Хильда рассеянно перебирала чистые регистрационные бланки.
– Как бы ты поступила на моем месте?
– Если бы залетела? Сделала бы аборт. Кроме всего прочего, в семнадцать лет рановато полностью отдавать себя в руки супруга. Сперва надо научиться некоторым жестким приемчикам самообороны – само собой, речь не о драках с мужем, Боже сохрани!
– Стало быть, ты этому научилась, прежде чем вышла за Берти? – искушение спросить оказалось слишком велико.
– Сейчас разговор не обо мне, – Элис покраснела.
В офис вошел Джеймс Клемо. Рукава его рубашки были высоко закатаны, руки перепачканы машинным маслом.
– Что за безрукий муженек тебе попался, Элис! Вчера были похороны, сегодня я все утро проторчал у старика Пенроуза по поводу бабушкиного завещания, а домой прихожу и слышу: «Джим, у меня что-то газонокосилка никак не заводится!» От десятилетнего мальчишки больше толку, ей-богу! Иной раз мне кажется, он это нарочно.

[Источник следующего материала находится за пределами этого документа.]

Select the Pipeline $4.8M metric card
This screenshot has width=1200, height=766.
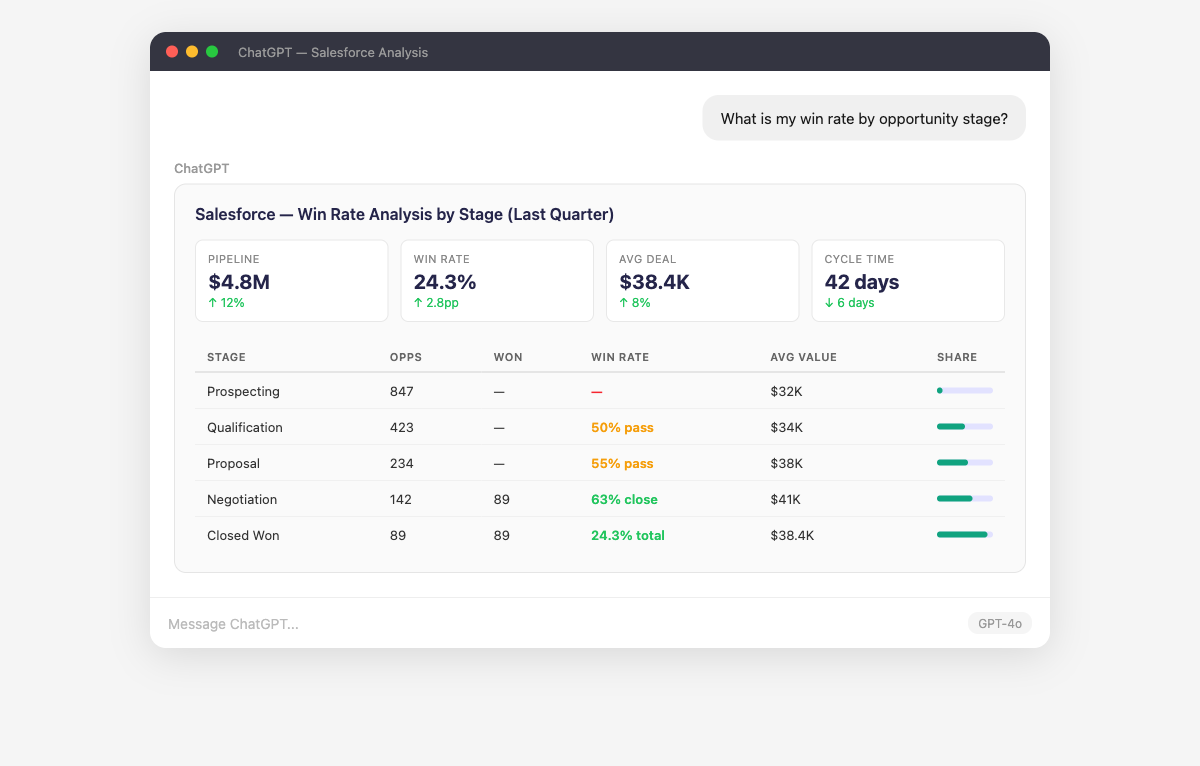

– Вот ему и скажи об этом.
Как все мужчины в роду Клемо, Джеймс был плотный и коренастый. Его редеющие светлые волосы чуть отливали рыжиной, но теперь все заметнее седели. Лицо красноватое и мясистое, с крупными чертами. Он удалился в туалет, откуда вышел через несколько минут, вытирая руки бумажным полотенцем.

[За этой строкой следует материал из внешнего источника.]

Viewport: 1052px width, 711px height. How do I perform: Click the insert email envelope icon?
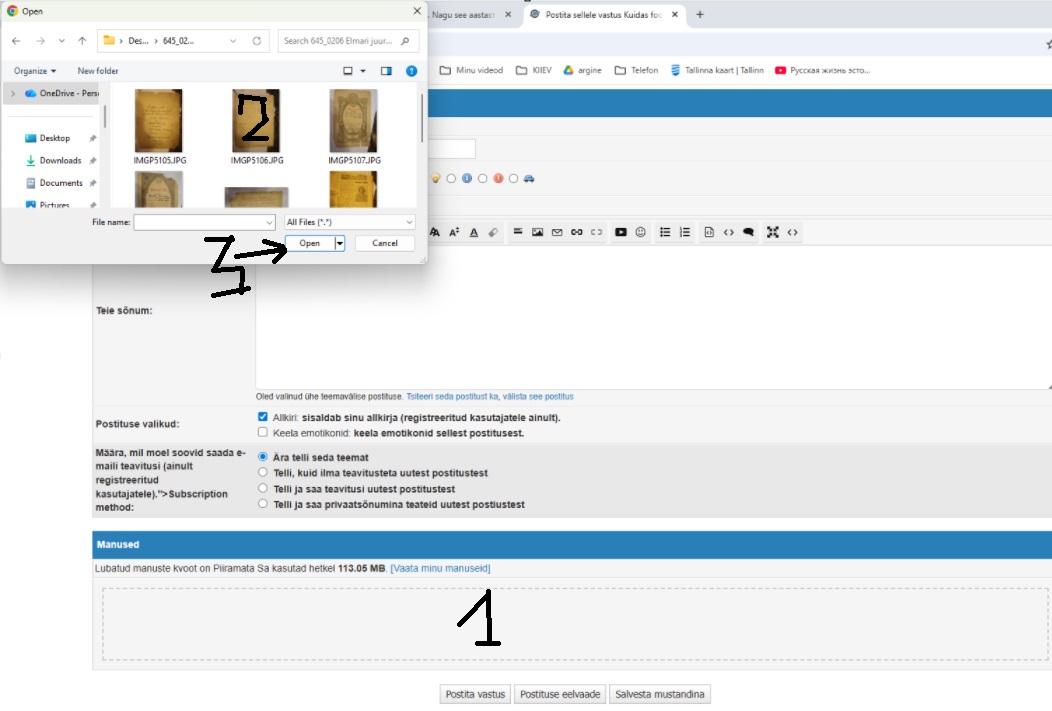557,232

Только теперь он обратил внимание на Хильду.
– Привет, малышка! Что тебе здесь понадобилось?
Он оглядел свою младшую дочь снизу вверх.
– Не нравится мне эта твоя майчонка. Она совершенно… не к месту.
Хильда промолчала.
– Вижу, сегодня ты снова собралась пойти на «Прибое»? – произнесено это было зло, почти с угрозой.
– Да.
Клемо скомкал бумажное полотенце и раздраженно метнул его в сторону корзины для мусора, но промахнулся. Он снова посмотрел на Хильду, явно намереваясь сказать что-то еще, но передумал и перевел взгляд на свои часы.

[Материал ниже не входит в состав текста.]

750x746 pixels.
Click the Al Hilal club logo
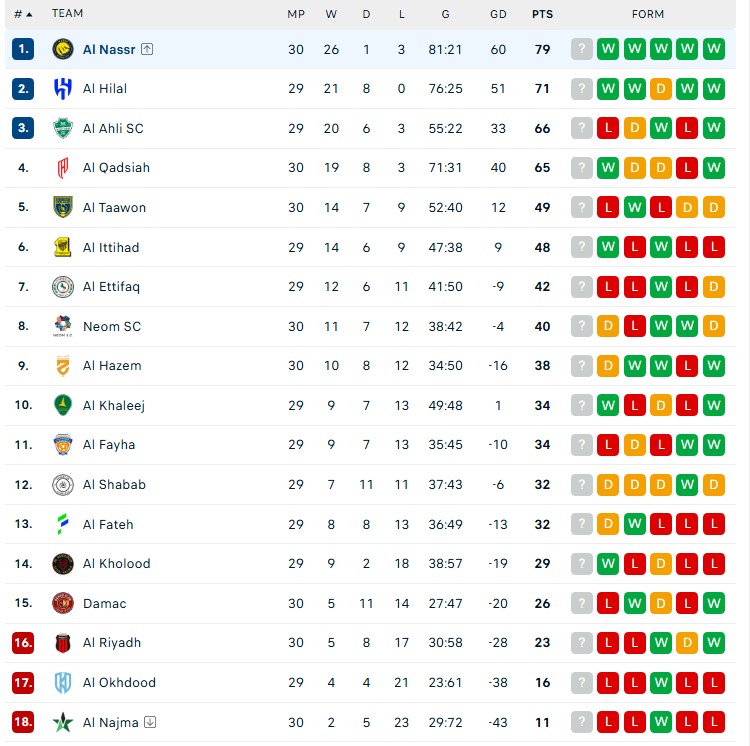(x=63, y=89)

– Черт побери, уже двенадцать! Утра как не бывало. Увидимся за обедом. И сними с себя эту тряпку, Хильда. Ох, скорее бы тебе опять в школу!
Элис дождалась, пока он уйдет, и спросила:
– Теперь понимаешь, о чем я?
«Подожди, это только пролог», – подумала Хильда.
По подъездной дорожке Хильда направилась к дому и вошла с черного хода. В кухне Эстер возилась с обедом, Питер – маленький сынишка Элис – громоздил пирамиду на диване у окна. Он поднял голову, когда вошла Хильда, взгляд его серьезных голубых глаз устремился на нее, но тут же вновь
обратился на конструкцию из кубиков.– Тебе помочь?
– Можешь накрывать на стол.
Эстер было тридцать шесть, но выглядела она старше. Волосы стянуты в куцый «конский хвост», мелкие неправильные черты лица, кончик острого носика покраснел, лоб лоснился. Прошлое Эстер окутывал легкий флер таинственности: шестнадцати лет ее удочерили дед и бабка Хильды, и с тех пор все относились к ней как к полноправному члену семьи, но почему это произошло, никто, казалось, не знал.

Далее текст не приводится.